◆ Set exercise
Copy out the lines from the start down to the line with "coord(204,78)", including both ends, and leave the pictures out.

◆ Task input
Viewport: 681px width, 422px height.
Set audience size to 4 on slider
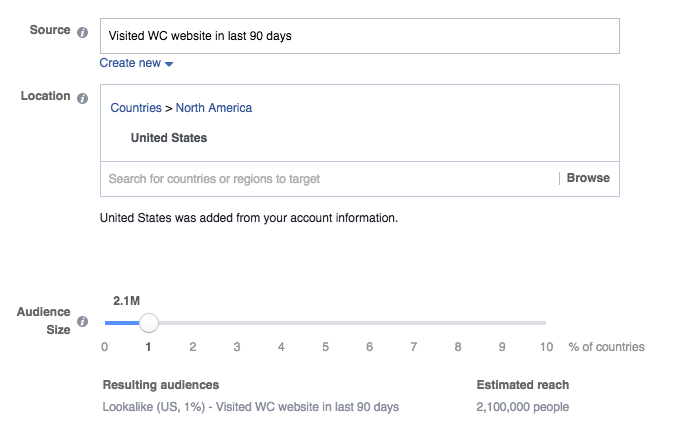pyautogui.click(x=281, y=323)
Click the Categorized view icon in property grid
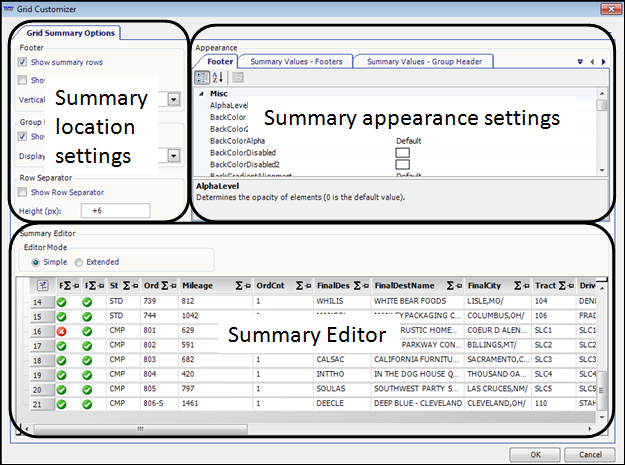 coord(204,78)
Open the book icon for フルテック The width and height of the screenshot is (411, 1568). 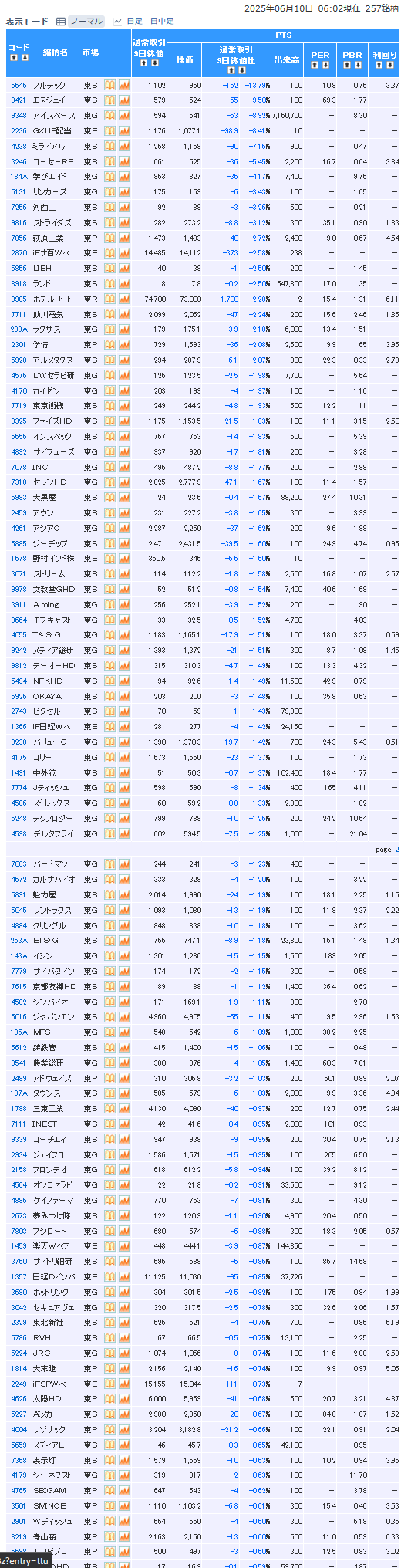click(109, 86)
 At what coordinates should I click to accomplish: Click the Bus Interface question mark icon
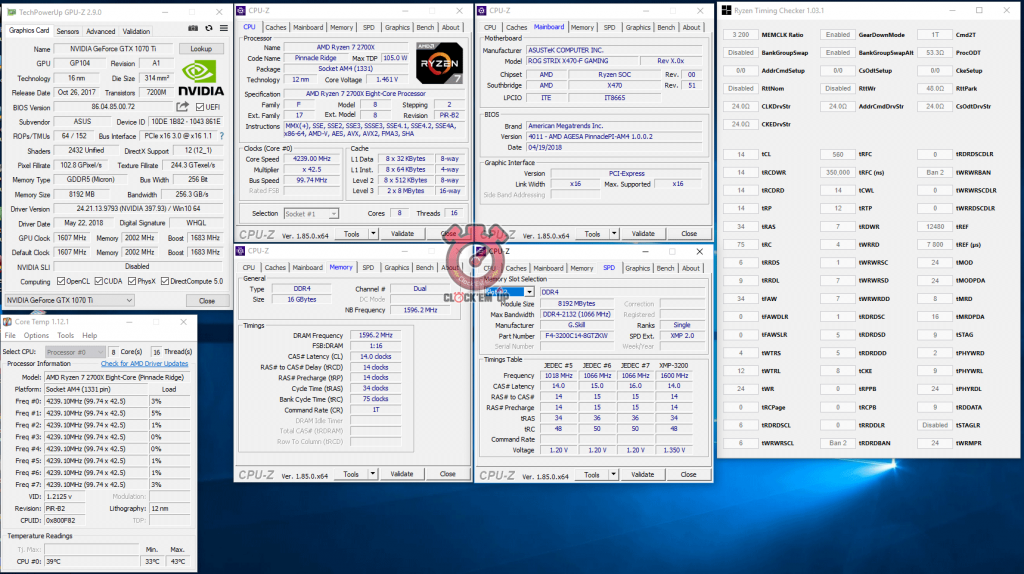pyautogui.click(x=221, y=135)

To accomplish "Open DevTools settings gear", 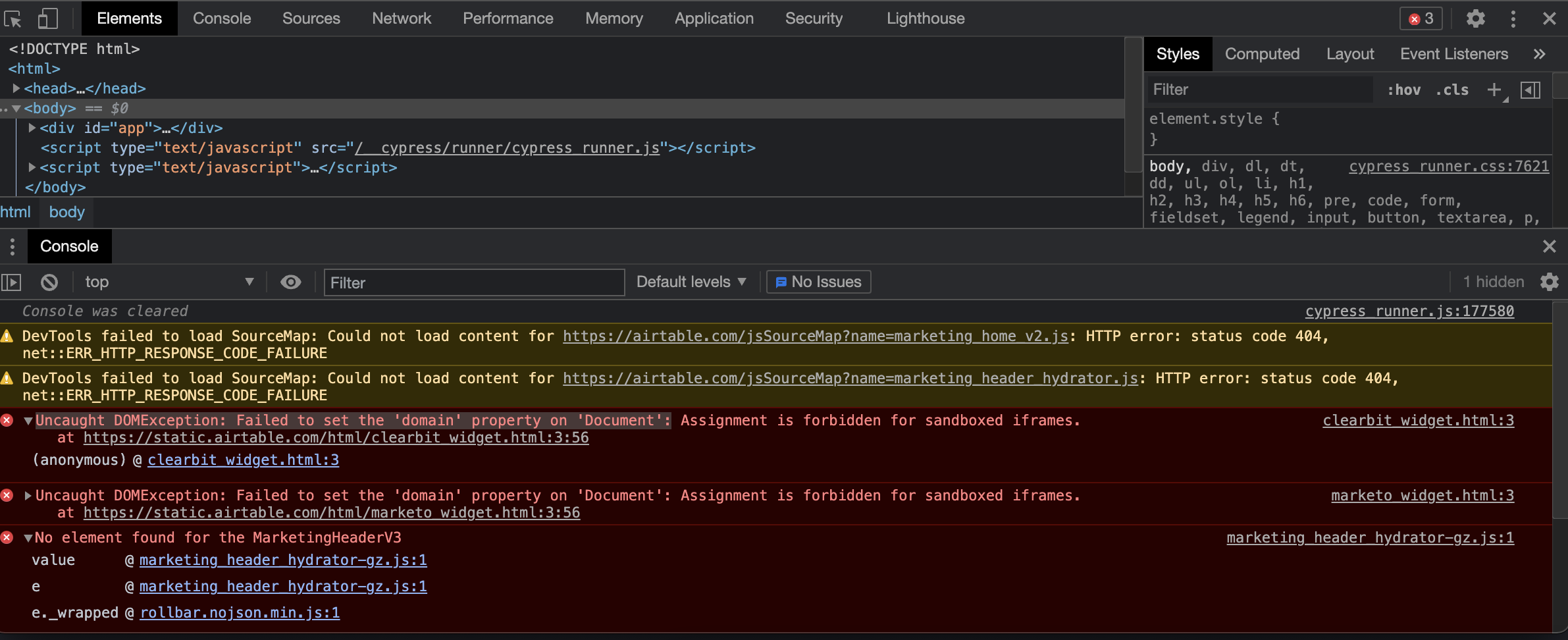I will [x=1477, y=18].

◆ Written solution
Viewport: 681px width, 422px height.
Set audience size to 4 on slider
pyautogui.click(x=281, y=323)
Click the Categorized view icon in property grid
 coord(204,78)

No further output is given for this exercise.